### Supplied information
- - - - - - -
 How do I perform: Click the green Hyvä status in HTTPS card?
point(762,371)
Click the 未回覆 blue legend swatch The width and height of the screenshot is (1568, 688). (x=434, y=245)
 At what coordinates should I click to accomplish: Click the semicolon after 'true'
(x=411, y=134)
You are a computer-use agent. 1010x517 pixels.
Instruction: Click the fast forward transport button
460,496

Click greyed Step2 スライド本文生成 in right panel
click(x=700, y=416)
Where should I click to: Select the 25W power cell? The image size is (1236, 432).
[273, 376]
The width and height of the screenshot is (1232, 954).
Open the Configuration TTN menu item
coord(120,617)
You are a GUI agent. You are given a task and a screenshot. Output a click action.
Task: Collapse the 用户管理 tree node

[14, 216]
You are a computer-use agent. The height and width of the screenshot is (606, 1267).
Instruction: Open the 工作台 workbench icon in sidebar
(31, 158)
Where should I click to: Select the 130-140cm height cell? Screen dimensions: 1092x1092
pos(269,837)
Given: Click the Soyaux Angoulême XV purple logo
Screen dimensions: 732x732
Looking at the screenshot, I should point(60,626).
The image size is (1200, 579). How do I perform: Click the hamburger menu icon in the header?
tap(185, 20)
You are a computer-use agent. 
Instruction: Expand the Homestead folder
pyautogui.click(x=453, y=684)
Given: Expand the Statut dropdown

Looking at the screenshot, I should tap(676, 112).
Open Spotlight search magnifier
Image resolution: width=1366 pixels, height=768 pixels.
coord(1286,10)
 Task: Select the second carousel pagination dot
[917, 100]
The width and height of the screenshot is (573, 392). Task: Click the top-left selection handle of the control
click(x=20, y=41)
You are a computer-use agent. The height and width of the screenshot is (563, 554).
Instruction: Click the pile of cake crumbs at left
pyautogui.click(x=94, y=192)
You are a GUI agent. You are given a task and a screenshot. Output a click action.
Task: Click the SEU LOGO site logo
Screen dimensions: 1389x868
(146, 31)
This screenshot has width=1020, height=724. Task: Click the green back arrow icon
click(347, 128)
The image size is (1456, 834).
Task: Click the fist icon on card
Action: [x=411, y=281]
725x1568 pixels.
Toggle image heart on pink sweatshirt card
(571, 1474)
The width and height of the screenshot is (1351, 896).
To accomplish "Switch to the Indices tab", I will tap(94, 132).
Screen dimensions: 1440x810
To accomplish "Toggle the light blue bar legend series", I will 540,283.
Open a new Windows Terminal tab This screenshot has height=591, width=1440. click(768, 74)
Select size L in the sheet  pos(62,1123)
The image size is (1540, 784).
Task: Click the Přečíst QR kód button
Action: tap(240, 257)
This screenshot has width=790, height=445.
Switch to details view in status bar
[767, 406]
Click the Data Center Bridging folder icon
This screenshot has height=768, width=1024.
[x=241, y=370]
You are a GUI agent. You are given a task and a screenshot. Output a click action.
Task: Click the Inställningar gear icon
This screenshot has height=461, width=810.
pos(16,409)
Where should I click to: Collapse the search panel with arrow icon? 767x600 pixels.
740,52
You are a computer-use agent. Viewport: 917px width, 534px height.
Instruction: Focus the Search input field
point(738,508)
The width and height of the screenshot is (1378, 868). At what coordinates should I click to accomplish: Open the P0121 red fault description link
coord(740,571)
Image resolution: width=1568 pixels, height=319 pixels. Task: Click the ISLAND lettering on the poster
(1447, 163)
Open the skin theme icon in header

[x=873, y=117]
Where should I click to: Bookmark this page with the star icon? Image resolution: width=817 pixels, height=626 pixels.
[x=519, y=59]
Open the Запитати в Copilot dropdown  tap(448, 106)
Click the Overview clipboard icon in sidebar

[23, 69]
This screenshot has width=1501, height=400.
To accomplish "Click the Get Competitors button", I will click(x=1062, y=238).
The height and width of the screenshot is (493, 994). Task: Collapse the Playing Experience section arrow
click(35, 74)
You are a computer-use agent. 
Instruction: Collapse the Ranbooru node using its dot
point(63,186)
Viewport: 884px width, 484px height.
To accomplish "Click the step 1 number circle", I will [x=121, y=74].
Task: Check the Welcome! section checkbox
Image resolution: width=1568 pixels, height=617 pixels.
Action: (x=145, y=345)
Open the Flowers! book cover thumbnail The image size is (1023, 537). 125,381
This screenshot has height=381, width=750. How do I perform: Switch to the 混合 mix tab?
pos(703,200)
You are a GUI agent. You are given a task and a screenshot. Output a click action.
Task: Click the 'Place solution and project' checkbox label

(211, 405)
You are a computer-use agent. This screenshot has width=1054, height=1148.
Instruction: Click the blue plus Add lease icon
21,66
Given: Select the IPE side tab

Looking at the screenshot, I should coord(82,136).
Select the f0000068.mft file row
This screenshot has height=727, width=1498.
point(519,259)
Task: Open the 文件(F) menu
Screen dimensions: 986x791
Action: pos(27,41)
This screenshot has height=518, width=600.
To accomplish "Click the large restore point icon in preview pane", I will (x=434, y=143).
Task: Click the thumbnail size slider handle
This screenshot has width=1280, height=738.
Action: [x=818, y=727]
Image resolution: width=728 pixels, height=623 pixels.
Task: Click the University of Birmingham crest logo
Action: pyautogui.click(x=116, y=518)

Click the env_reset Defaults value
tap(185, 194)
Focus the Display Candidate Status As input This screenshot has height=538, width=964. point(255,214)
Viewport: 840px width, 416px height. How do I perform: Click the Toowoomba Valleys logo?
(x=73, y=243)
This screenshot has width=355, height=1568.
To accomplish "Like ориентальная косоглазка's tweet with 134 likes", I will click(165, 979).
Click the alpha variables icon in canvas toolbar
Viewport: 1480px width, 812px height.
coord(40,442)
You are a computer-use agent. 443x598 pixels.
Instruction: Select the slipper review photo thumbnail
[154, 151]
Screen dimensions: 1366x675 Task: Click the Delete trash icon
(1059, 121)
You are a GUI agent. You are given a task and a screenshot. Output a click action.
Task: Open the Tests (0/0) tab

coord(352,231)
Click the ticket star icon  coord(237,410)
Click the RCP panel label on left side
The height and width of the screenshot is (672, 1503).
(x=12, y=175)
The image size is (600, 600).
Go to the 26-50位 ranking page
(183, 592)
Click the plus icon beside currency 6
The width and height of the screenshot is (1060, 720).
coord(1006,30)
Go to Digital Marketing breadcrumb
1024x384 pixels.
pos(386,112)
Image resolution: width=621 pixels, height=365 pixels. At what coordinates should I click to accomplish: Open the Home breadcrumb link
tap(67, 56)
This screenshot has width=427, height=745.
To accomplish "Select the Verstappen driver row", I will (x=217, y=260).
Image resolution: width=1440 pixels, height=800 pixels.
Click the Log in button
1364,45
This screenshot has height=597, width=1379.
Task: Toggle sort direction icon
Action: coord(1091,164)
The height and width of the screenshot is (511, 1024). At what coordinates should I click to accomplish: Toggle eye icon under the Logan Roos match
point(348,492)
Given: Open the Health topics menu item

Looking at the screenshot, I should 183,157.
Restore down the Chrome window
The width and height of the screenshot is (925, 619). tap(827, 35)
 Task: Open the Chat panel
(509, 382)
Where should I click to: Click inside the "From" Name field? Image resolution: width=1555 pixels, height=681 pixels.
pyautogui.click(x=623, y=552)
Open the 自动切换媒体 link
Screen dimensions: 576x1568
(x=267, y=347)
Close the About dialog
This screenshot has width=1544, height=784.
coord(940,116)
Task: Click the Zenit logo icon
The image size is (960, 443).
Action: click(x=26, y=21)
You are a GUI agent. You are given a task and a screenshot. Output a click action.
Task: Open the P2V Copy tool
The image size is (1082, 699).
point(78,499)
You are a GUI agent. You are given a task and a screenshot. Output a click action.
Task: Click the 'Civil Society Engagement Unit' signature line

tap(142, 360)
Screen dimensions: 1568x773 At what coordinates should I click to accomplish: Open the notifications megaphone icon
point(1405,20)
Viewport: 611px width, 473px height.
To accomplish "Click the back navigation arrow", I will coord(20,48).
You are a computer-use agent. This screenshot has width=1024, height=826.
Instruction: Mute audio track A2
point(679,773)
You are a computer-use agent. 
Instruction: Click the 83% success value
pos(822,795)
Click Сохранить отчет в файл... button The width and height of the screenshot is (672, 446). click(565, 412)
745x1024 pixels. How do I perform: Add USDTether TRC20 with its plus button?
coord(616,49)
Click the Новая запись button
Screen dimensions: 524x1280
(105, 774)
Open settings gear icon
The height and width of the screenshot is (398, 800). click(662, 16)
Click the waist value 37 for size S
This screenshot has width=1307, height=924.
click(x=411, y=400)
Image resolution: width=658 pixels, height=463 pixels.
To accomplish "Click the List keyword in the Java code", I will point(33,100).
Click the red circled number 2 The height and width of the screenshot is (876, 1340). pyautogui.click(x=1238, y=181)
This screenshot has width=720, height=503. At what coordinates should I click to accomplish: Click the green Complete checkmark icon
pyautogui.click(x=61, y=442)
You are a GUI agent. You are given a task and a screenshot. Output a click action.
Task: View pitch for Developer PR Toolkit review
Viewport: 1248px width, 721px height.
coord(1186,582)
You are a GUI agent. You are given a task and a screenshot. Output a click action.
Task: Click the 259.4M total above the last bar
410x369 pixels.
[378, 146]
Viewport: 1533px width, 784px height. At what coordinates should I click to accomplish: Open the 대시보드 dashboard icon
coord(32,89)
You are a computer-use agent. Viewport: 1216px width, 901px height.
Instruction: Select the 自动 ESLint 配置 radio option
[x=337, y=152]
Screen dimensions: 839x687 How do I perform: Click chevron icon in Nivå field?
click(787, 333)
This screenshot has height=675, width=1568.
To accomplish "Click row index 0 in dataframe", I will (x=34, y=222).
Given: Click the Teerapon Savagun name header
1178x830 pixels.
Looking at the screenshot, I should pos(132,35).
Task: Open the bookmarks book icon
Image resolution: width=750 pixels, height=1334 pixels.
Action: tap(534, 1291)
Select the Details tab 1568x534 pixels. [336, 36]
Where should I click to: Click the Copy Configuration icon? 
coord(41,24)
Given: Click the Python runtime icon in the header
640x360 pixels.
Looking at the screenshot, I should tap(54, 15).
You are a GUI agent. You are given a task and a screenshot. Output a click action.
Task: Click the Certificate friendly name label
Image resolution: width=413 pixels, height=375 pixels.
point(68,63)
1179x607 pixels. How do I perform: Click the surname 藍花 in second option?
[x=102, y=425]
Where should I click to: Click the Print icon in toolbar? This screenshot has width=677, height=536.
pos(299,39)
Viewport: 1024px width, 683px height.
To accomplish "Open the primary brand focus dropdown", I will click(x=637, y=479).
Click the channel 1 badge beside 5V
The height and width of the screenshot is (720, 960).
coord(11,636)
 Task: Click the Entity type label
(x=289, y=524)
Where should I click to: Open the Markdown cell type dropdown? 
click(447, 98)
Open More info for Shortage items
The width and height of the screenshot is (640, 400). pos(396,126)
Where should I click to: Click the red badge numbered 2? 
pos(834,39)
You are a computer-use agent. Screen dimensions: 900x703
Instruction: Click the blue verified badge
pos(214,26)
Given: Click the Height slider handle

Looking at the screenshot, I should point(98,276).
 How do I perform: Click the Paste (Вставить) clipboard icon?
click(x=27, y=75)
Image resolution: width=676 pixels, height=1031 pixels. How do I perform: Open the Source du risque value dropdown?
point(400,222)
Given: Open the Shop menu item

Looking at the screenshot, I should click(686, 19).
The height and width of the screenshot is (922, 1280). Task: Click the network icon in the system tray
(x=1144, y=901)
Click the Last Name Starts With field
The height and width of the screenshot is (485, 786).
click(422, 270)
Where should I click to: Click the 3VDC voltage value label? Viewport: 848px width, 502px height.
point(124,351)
- - - - - - -
Using the entries above, return exactly the lines from the line with "Given: Open the Health topics menu item" to the line with "Click Сохранить отчет", counting both of those lines.

Given: Open the Health topics menu item

Looking at the screenshot, I should 183,157.
Restore down the Chrome window
The width and height of the screenshot is (925, 619). tap(827, 35)
 Task: Open the Chat panel
(509, 382)
Where should I click to: Click inside the "From" Name field? Image resolution: width=1555 pixels, height=681 pixels.
pyautogui.click(x=623, y=552)
Open the 自动切换媒体 link
Screen dimensions: 576x1568
(x=267, y=347)
Close the About dialog
This screenshot has width=1544, height=784.
coord(940,116)
Task: Click the Zenit logo icon
The image size is (960, 443).
Action: click(x=26, y=21)
You are a GUI agent. You are given a task and a screenshot. Output a click action.
Task: Open the P2V Copy tool
The image size is (1082, 699).
point(78,499)
You are a GUI agent. You are given a task and a screenshot. Output a click action.
Task: Click the 'Civil Society Engagement Unit' signature line

tap(142, 360)
Screen dimensions: 1568x773 At what coordinates should I click to accomplish: Open the notifications megaphone icon
point(1405,20)
Viewport: 611px width, 473px height.
To accomplish "Click the back navigation arrow", I will coord(20,48).
You are a computer-use agent. This screenshot has width=1024, height=826.
Instruction: Mute audio track A2
point(679,773)
You are a computer-use agent. 
Instruction: Click the 83% success value
pos(822,795)
Click Сохранить отчет в файл... button The width and height of the screenshot is (672, 446). click(565, 412)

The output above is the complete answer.